Три-четыре раза в день варили они с Арбатовым в алюминиевой кружке чай. Как они его доставали, не знаю: но догадаться несложно — покупали или обменивали на что-то у надзирателей. Тогда я не интересовался чайной проблемой, но сейчас с уверенностью могу сказать, что 200 грамм по вольной цене не более двух рублей стоит здесь никак не меньше пяти, а скорее 10–15 рублей. Значит у ребят водились деньги. При шмоне (обыске) чай изымают, однако серьезного шмона в камере при мне не было, мешочек с чаем благополучно хранился в «телевизоре».

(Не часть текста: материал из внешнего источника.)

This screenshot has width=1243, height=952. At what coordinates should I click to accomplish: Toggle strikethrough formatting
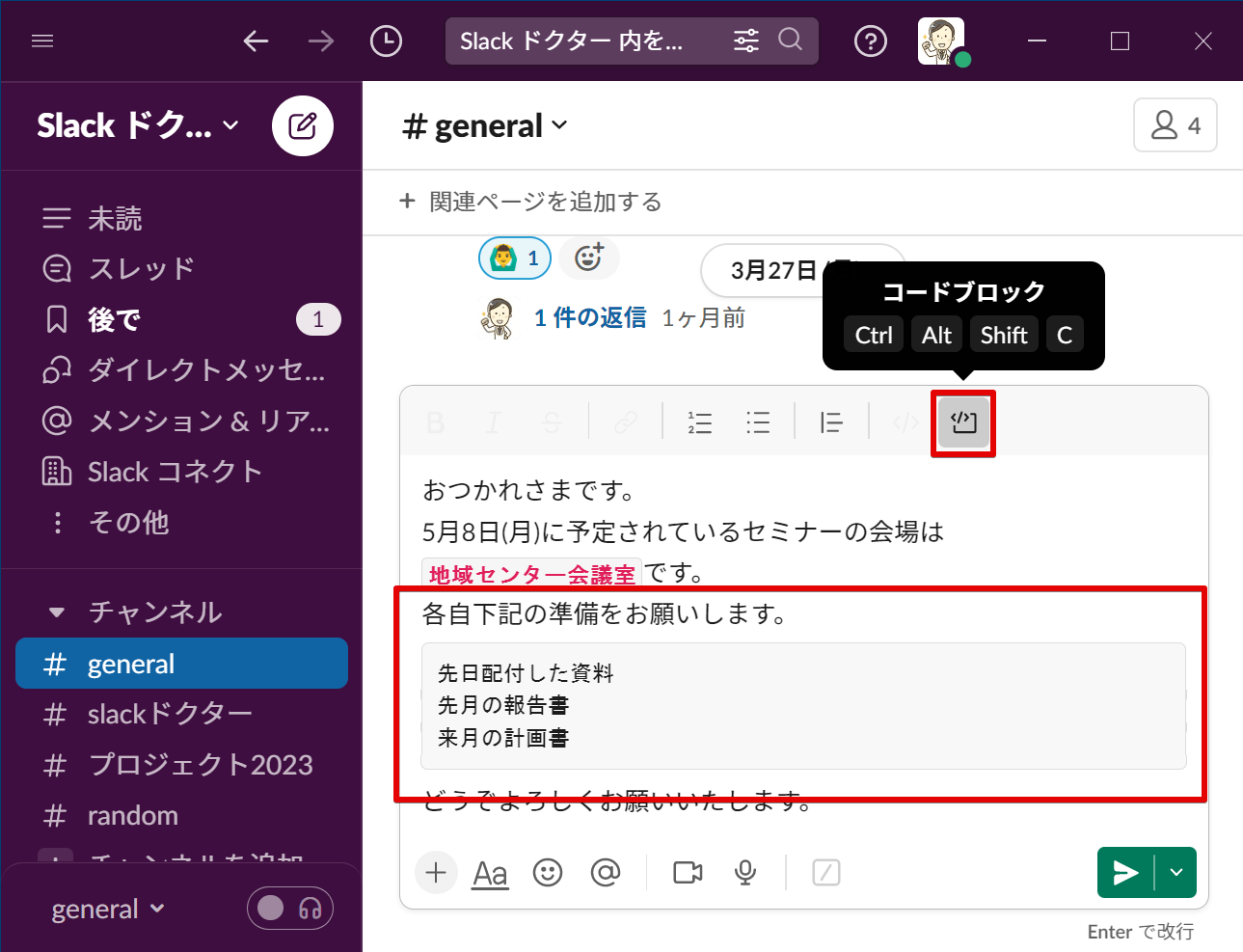(x=552, y=422)
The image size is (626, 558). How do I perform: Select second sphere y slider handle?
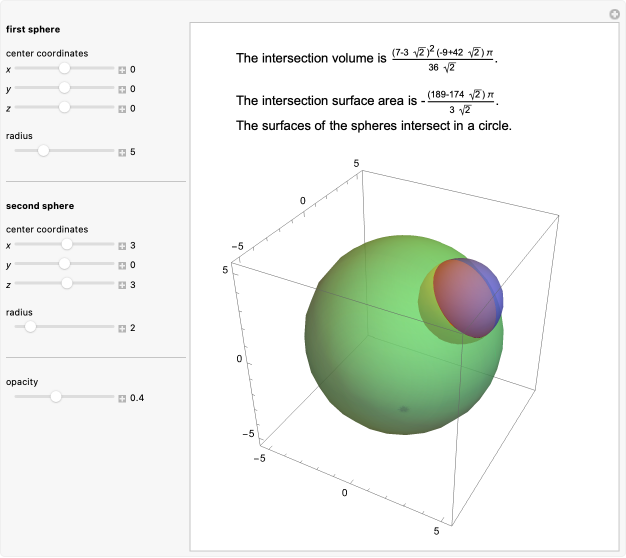pos(64,264)

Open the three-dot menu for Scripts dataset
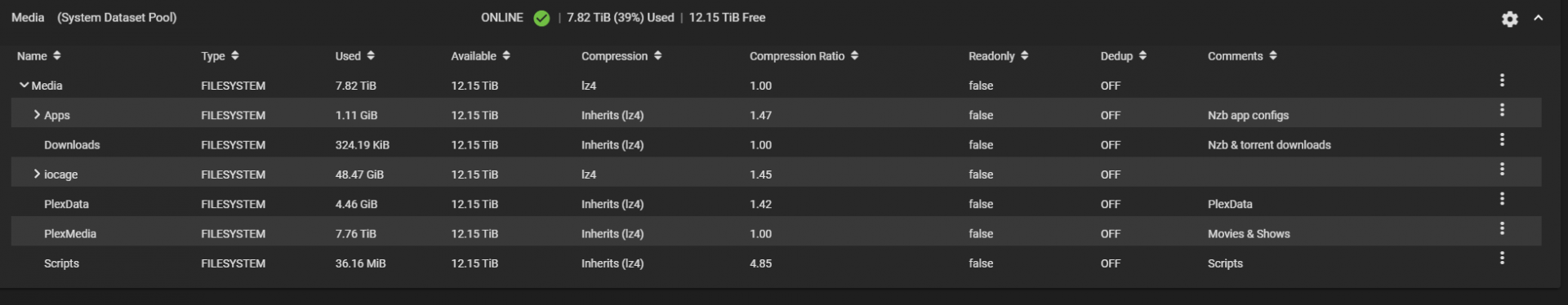[x=1502, y=258]
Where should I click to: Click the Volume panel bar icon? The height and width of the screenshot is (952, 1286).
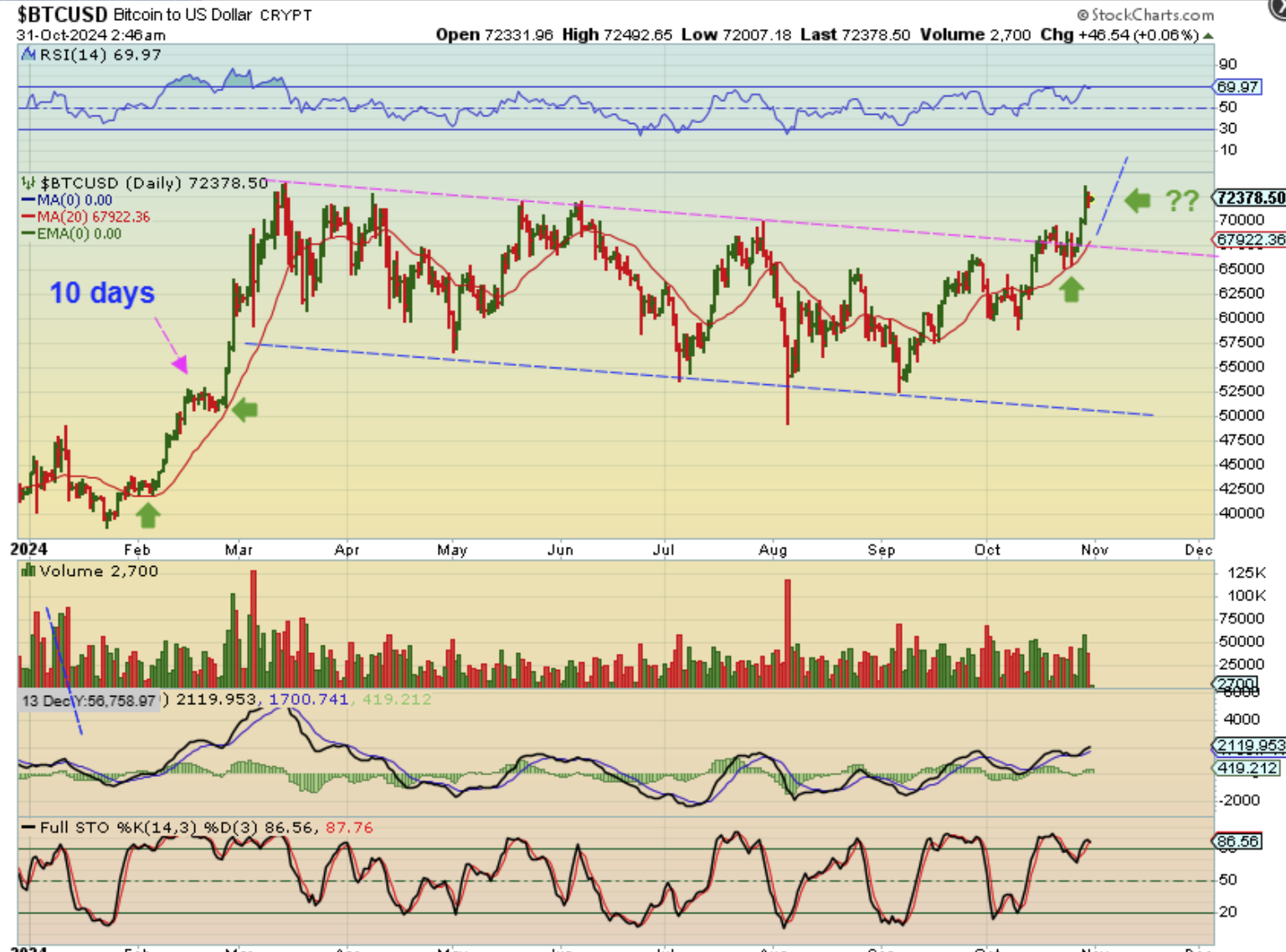coord(28,571)
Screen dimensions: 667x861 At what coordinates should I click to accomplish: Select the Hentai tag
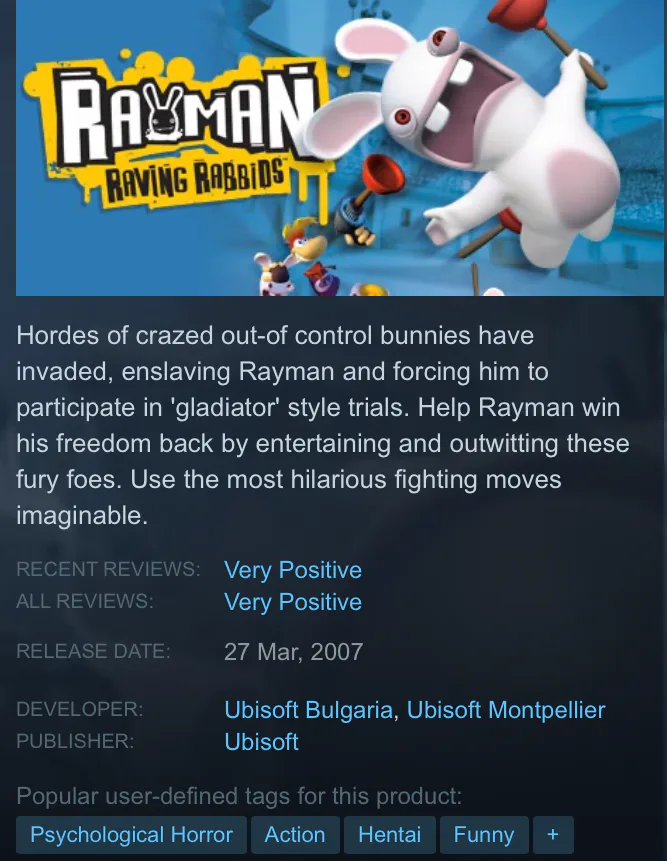[x=390, y=835]
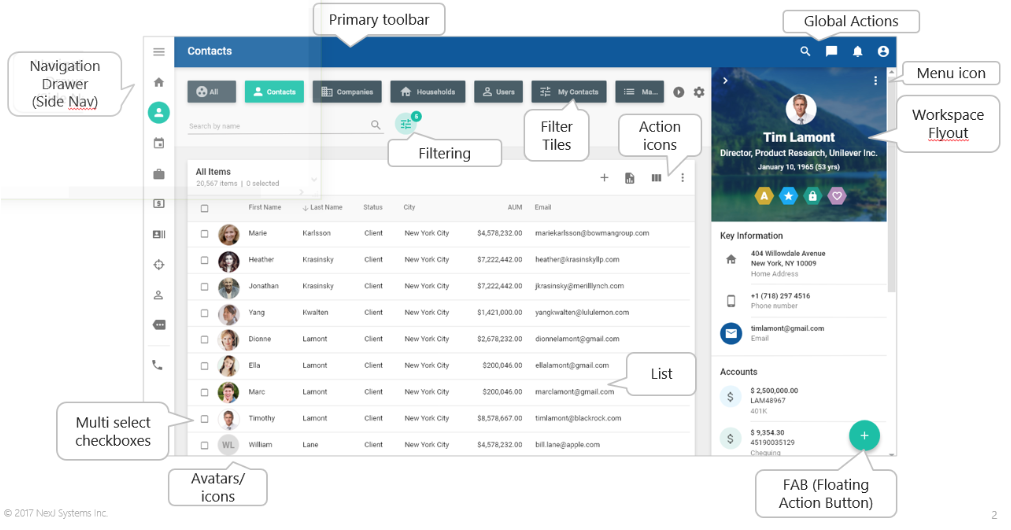This screenshot has height=530, width=1011.
Task: Switch to the Households filter tile
Action: [x=427, y=92]
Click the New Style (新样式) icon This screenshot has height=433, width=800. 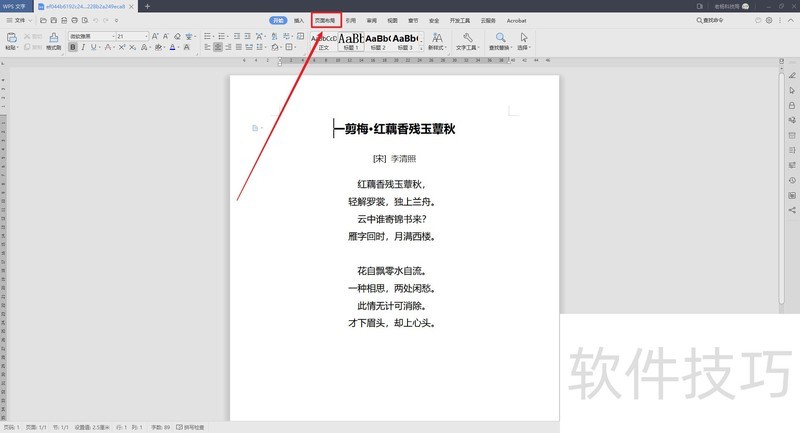tap(436, 37)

Чаепитие обставляется со всей предосторожностью. Один заслоняет глазок, другой засыпает чай в кружку с холодной водой — горячей в камерах не бывает. Скатывают из газет несколько длинных трубок-факелов, и вот уже держат под кружкой огонь. Летит хлопьями пепел, нагар обстукивается о края унитаза, ловким движением, не прерывая огня, зажигается новый факел, догоревший падает в унитаз. Так, пока не закипит. Оба, колдуя над унитазом, чутко прислушиваются. Если шаги, то все тушится, гремит, спускается в туалет вода, один прячет кружку и обмахивает полотенцем дым, другой, заслоняет глазок, делая вид, что мочится или застегивает ширинку. На окрик надзирателя «Отойди от двери!» еще раз спускает воду, мол чего орешь — к сортиру нельзя подойти? При мне их не ловили, впрочем, Витя — опытный человек, знает, когда контролеры меняются, когда выпускают на прогулку отдельные камеры, когда обедают — варили чай в эти, наиболее безопасные минуты. Чайная каша закипает, кружку накрывают — дают запариться, отстояться. Сливаются в унитаз последние огарки, подбираются черные хлопья с пола, свистит пропеллером полотенце, миг-другой — и никаких следов, лишь легкий дымный дух. Из прокопченной кружки заварку, которую называют «чифир», «чифа», выливают в чистую кружку и пьют по два глотка, передавая друг другу — «хапают». Я попробовал — горько! Тугая волна в голову, до кружения, больше не стал. Да мне и не по средствам — дорогое удовольствие.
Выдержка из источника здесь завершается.